▼

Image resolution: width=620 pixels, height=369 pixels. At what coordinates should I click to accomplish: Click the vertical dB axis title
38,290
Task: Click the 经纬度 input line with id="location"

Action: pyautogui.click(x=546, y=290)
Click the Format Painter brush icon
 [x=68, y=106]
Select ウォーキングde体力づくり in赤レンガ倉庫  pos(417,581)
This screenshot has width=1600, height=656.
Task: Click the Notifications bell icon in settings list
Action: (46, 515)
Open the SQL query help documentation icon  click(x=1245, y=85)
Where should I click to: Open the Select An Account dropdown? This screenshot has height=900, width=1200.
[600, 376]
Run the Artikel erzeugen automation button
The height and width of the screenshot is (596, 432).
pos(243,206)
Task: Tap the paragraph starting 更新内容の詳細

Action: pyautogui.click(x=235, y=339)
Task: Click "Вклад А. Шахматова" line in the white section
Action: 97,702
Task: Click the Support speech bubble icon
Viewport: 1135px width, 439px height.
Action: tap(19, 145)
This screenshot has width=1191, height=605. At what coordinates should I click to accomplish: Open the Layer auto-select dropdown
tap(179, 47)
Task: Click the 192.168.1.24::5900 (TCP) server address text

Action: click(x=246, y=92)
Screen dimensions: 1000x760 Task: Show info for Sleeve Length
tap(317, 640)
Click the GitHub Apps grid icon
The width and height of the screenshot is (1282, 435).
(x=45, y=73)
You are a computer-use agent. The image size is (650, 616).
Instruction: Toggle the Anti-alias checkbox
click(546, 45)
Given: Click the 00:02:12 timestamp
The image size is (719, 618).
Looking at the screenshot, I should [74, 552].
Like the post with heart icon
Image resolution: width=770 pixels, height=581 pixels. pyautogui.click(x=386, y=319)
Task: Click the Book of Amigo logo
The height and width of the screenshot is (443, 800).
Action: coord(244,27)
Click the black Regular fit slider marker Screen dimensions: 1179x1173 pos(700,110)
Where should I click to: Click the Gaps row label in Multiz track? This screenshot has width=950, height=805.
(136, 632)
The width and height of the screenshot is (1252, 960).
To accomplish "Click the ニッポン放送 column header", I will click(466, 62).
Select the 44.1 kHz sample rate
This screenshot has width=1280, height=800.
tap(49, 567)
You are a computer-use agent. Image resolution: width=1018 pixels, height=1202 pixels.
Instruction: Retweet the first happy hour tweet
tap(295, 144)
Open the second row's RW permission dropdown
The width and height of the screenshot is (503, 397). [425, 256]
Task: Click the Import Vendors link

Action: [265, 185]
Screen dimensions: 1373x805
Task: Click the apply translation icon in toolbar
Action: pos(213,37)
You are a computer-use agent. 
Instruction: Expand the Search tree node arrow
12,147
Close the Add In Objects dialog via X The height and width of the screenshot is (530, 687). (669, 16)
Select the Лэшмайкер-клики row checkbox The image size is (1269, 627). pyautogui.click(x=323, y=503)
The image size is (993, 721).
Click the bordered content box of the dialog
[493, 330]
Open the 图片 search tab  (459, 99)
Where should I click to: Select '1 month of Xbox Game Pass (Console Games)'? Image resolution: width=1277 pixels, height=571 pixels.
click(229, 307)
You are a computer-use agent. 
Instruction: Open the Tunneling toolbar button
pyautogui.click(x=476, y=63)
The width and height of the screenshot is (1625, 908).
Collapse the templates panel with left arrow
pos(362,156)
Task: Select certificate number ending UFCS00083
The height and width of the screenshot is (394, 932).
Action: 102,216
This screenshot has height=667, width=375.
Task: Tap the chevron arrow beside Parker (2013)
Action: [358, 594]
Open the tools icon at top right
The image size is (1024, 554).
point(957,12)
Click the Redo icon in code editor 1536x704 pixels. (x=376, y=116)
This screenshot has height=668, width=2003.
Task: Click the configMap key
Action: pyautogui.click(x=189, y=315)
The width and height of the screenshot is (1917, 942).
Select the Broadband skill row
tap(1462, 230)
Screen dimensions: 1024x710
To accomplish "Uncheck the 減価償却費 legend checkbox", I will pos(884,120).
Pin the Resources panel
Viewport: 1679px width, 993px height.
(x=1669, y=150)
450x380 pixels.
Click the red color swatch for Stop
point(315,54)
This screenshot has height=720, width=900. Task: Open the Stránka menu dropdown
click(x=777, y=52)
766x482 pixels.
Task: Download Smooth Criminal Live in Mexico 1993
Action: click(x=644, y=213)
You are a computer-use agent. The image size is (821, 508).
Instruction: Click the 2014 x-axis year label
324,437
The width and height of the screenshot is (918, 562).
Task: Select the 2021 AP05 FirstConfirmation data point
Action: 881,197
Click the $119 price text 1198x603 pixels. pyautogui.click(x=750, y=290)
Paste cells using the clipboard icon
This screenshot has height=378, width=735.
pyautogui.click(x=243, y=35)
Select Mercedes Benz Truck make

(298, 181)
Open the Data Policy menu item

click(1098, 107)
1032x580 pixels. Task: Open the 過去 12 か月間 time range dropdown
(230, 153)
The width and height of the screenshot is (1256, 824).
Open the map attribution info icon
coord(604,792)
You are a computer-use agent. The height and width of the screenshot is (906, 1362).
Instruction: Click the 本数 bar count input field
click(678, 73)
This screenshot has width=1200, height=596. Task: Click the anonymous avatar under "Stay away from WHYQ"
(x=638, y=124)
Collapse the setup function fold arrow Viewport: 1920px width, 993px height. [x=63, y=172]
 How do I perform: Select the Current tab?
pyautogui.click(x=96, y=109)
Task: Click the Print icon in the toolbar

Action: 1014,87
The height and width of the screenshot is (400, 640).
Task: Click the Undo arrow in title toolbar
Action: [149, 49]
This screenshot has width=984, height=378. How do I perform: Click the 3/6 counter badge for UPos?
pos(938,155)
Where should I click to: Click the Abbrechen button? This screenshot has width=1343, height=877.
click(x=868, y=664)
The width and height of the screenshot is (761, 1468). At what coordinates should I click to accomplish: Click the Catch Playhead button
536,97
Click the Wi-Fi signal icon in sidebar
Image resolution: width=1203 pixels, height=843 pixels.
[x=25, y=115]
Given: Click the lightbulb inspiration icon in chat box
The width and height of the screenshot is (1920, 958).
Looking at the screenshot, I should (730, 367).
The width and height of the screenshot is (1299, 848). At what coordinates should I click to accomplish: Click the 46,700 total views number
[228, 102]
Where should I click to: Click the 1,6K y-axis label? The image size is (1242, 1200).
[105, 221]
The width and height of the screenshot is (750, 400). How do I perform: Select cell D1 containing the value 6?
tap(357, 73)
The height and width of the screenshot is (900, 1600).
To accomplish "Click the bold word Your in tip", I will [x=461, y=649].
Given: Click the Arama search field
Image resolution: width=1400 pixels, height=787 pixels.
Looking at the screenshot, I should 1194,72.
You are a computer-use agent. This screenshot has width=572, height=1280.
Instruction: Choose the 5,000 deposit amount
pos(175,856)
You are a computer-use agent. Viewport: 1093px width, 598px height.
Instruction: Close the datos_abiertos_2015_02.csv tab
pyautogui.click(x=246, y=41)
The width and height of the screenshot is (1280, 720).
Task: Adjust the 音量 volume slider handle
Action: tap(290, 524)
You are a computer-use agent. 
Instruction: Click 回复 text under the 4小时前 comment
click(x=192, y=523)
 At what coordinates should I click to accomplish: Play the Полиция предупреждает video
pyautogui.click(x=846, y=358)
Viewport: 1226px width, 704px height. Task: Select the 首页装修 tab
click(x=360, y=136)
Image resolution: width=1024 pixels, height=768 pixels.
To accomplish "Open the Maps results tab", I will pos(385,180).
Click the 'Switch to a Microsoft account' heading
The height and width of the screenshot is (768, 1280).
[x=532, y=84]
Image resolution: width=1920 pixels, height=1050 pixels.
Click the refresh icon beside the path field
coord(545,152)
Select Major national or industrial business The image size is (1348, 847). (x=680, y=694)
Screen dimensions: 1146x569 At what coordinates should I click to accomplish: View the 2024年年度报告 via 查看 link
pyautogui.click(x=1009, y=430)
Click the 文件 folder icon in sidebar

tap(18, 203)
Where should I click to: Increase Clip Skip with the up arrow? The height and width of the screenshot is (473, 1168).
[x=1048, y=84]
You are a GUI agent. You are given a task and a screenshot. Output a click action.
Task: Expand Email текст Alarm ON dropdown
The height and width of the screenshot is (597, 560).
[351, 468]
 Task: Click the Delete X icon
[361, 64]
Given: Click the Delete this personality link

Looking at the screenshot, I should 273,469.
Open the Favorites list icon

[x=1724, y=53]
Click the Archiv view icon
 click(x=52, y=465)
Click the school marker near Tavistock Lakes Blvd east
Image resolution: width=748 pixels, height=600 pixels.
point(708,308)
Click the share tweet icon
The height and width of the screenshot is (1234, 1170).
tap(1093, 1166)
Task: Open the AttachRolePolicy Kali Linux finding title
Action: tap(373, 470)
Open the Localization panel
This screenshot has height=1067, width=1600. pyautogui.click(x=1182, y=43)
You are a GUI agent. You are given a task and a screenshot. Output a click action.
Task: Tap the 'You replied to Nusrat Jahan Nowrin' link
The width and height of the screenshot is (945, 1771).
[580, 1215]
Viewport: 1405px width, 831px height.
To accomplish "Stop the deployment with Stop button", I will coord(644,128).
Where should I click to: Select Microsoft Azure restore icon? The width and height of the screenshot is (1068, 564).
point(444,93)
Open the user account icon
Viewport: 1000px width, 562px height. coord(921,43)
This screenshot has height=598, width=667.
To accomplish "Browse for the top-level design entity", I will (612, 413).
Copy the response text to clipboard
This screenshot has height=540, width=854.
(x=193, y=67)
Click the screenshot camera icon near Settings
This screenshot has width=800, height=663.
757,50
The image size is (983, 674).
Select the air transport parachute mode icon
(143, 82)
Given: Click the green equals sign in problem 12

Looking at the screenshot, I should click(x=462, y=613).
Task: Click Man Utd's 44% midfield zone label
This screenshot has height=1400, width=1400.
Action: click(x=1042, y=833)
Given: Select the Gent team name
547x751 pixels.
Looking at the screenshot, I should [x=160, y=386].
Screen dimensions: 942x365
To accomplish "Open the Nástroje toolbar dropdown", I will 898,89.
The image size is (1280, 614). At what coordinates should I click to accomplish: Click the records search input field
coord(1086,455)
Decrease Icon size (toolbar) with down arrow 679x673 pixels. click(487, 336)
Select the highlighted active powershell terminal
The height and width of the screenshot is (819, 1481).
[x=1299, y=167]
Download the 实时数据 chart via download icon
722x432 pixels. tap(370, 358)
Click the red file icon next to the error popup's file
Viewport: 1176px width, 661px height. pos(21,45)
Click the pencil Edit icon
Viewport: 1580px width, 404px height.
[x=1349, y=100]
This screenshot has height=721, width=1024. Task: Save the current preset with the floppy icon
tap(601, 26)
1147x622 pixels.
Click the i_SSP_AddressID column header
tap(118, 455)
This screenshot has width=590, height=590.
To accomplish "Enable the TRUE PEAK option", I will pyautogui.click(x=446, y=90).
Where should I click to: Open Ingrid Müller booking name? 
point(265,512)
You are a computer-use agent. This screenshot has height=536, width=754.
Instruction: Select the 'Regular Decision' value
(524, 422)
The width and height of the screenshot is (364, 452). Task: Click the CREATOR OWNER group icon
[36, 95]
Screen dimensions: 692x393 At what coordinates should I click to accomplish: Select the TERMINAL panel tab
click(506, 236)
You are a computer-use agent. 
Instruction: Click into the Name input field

▲

WORK INSTRUCTION —
Among the records above, only the lines between the line holding "Given: Click the 00:02:12 timestamp" and the line holding "Task: Select certificate", inclusive, are to be output, exactly as written.

ANSWER FOR THE TASK —
Given: Click the 00:02:12 timestamp
The image size is (719, 618).
Looking at the screenshot, I should [74, 552].
Like the post with heart icon
Image resolution: width=770 pixels, height=581 pixels. pyautogui.click(x=386, y=319)
Task: Click the Book of Amigo logo
The height and width of the screenshot is (443, 800).
Action: coord(244,27)
Click the black Regular fit slider marker Screen dimensions: 1179x1173 pos(700,110)
Where should I click to: Click the Gaps row label in Multiz track? This screenshot has width=950, height=805.
(136, 632)
The width and height of the screenshot is (1252, 960).
To accomplish "Click the ニッポン放送 column header", I will click(466, 62).
Select the 44.1 kHz sample rate
This screenshot has width=1280, height=800.
tap(49, 567)
You are a computer-use agent. Image resolution: width=1018 pixels, height=1202 pixels.
Instruction: Retweet the first happy hour tweet
tap(295, 144)
Open the second row's RW permission dropdown
The width and height of the screenshot is (503, 397). [425, 256]
Task: Click the Import Vendors link

Action: [265, 185]
Screen dimensions: 1373x805
Task: Click the apply translation icon in toolbar
Action: pos(213,37)
You are a computer-use agent. 
Instruction: Expand the Search tree node arrow
12,147
Close the Add In Objects dialog via X The height and width of the screenshot is (530, 687). (669, 16)
Select the Лэшмайкер-клики row checkbox The image size is (1269, 627). pyautogui.click(x=323, y=503)
The image size is (993, 721).
Click the bordered content box of the dialog
[493, 330]
Open the 图片 search tab  (459, 99)
Where should I click to: Select '1 month of Xbox Game Pass (Console Games)'? Image resolution: width=1277 pixels, height=571 pixels.
click(229, 307)
You are a computer-use agent. 
Instruction: Open the Tunneling toolbar button
pyautogui.click(x=476, y=63)
The width and height of the screenshot is (1625, 908).
Collapse the templates panel with left arrow
pos(362,156)
Task: Select certificate number ending UFCS00083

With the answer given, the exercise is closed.